Your assignment: Scanning the listing below, tally every line where the string "Réservoir" shows up, then state the count alone.
□ □ □
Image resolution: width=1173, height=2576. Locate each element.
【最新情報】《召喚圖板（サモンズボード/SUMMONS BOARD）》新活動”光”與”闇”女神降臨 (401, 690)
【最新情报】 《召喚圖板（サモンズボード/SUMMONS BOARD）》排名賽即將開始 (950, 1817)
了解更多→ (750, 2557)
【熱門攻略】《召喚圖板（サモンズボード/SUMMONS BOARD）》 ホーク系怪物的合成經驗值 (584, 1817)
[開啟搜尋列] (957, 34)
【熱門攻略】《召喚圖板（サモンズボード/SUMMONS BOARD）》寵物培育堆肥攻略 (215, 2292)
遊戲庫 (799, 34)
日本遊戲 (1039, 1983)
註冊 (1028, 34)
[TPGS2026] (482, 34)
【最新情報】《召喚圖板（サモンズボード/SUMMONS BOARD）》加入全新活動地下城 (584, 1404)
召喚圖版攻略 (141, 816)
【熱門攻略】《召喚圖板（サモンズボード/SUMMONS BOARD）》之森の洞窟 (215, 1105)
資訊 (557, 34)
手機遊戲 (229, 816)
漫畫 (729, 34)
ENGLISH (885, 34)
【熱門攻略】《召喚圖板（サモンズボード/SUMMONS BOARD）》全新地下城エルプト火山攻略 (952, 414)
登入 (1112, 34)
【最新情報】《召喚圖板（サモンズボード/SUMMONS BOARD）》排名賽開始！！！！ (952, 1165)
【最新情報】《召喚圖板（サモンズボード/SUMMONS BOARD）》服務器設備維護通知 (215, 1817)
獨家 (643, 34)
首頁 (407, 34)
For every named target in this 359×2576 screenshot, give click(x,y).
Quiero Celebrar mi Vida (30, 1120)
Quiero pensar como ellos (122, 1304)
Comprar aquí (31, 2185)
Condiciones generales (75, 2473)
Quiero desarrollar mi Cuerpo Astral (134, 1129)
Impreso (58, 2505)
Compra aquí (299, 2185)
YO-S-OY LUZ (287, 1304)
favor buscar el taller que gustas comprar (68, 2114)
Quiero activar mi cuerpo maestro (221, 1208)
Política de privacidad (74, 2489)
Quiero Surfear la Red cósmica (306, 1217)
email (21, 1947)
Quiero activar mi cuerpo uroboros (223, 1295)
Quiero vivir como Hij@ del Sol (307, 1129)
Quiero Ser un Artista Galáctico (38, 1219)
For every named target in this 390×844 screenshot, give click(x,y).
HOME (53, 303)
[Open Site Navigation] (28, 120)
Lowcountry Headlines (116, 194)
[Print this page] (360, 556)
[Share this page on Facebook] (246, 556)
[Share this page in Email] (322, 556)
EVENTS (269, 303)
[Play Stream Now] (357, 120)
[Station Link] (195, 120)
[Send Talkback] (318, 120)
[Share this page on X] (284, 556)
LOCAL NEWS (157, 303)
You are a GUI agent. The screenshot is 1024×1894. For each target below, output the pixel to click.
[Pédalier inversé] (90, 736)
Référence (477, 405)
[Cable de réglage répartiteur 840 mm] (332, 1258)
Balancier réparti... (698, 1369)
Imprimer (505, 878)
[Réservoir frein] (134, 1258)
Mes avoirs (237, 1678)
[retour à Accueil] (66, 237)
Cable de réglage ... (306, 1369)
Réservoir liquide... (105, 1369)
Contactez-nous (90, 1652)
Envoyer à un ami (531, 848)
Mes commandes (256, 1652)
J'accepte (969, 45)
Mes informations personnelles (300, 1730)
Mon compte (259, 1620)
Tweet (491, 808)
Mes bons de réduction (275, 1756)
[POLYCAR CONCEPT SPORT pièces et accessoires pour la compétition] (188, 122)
□ □ □
Answer section: 2